**INSTRUCTIONS TO FOLLOW:**
Your answer must be an exact repeat of the lines from the one containing "The width and" through the last line of the records, both included, with no pictures.

:: ENTRIES SHOWN ::

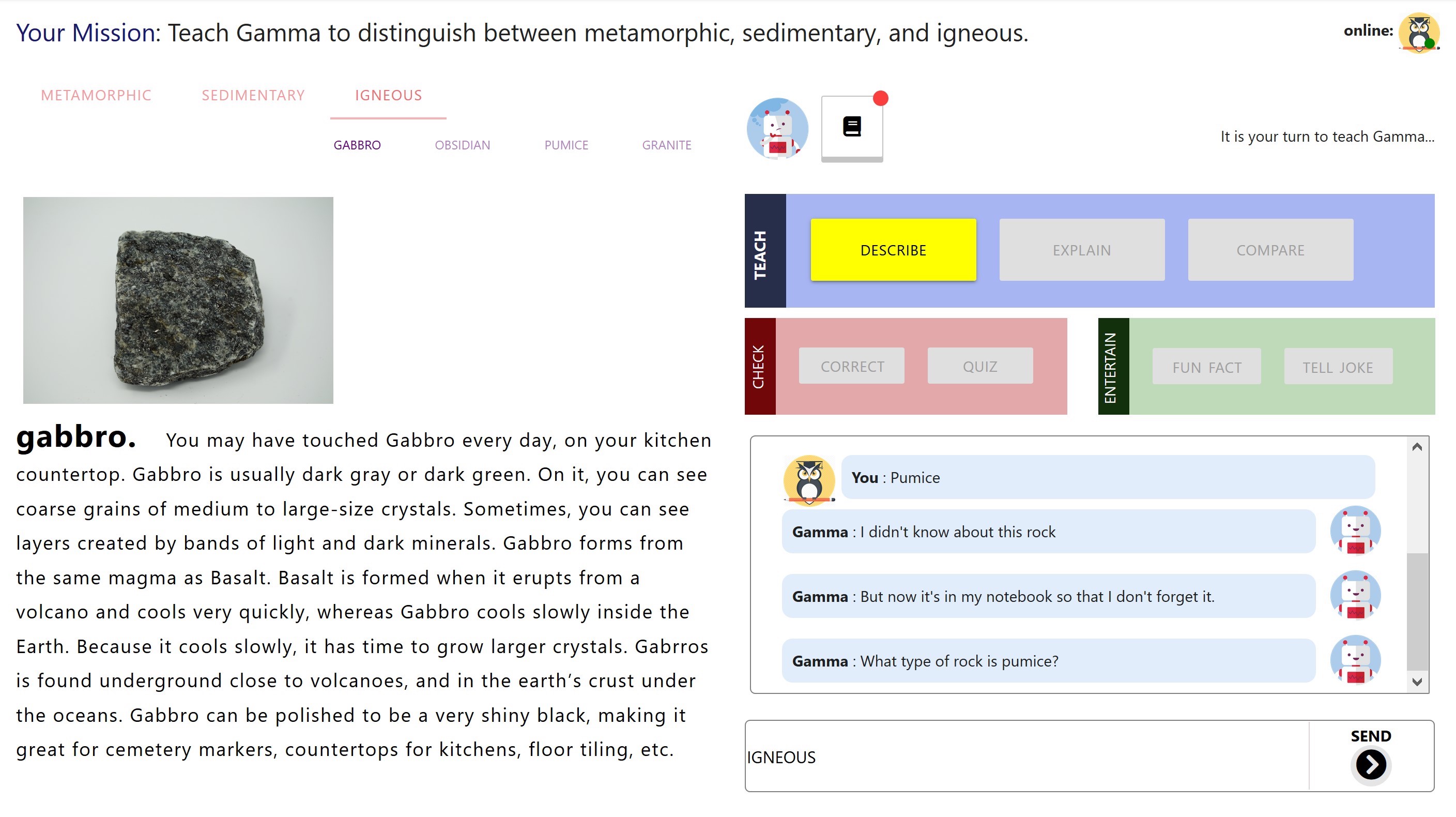Image resolution: width=1456 pixels, height=817 pixels.
Task: Click the chat scrollbar thumb
Action: 1416,611
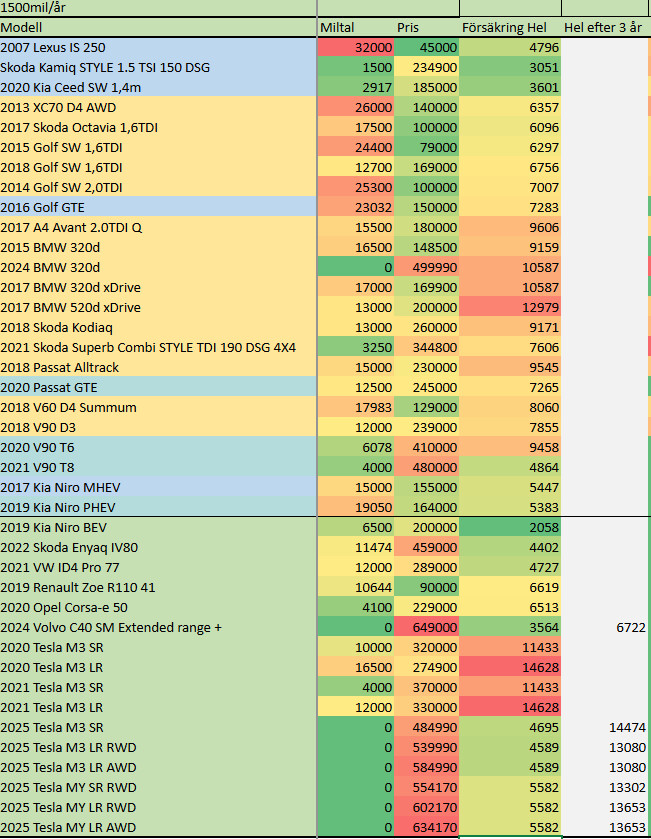The height and width of the screenshot is (839, 651).
Task: Click the 12979 insurance value for BMW 520d
Action: (x=509, y=307)
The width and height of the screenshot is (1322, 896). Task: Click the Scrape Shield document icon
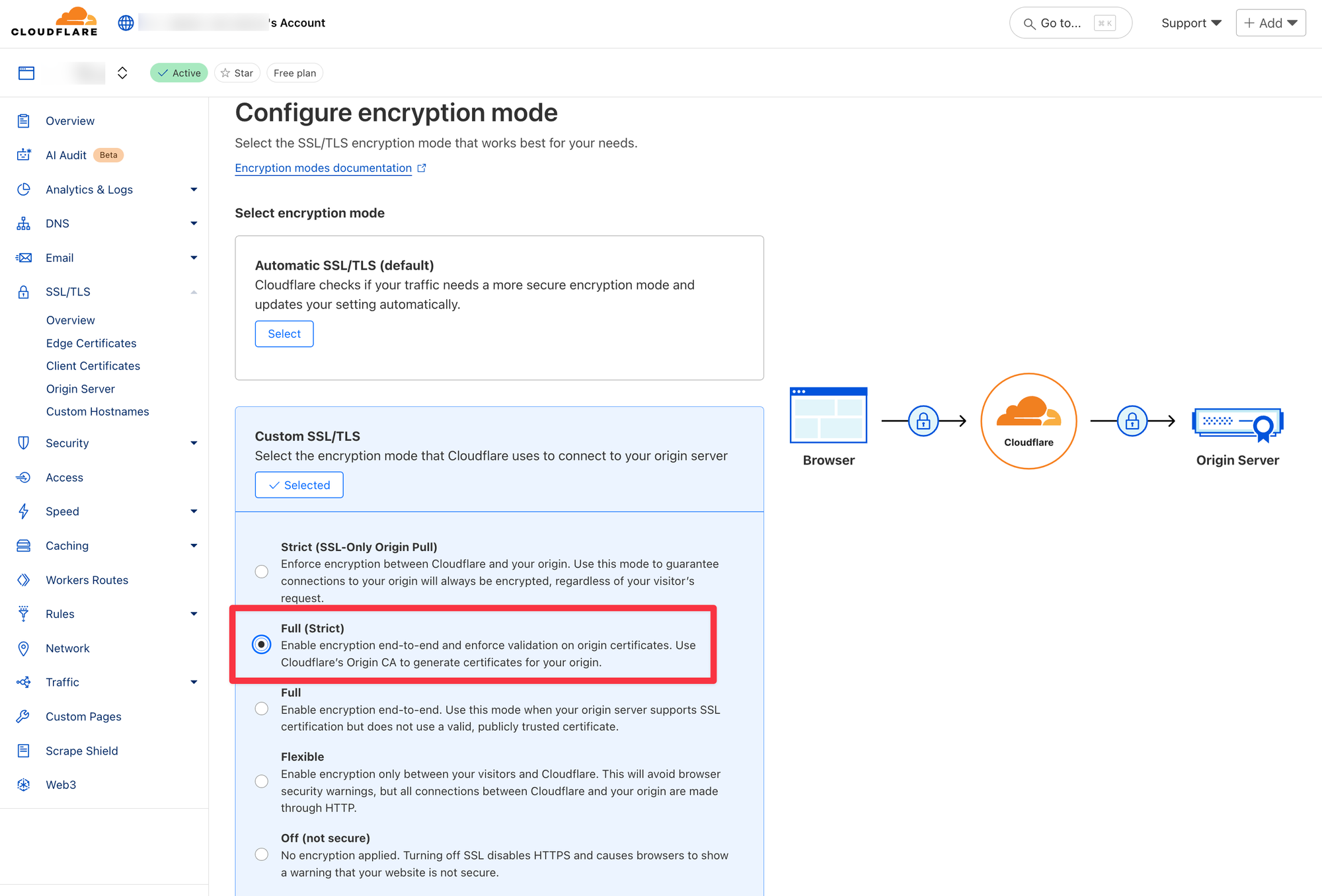24,751
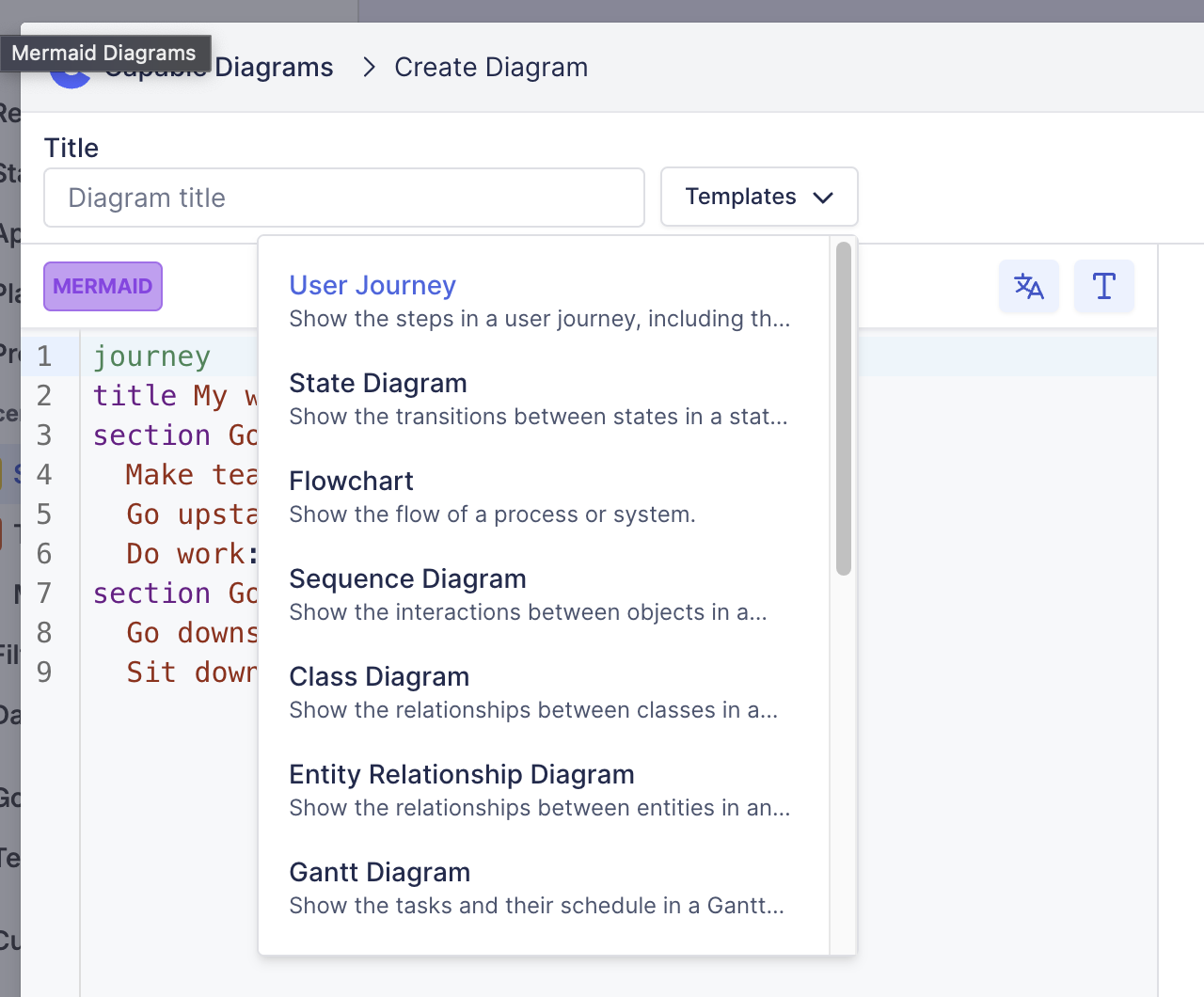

:::

**WRITTEN SOLUTION:**
The width and height of the screenshot is (1322, 896). Task: Click the Scrape Shield document icon
24,751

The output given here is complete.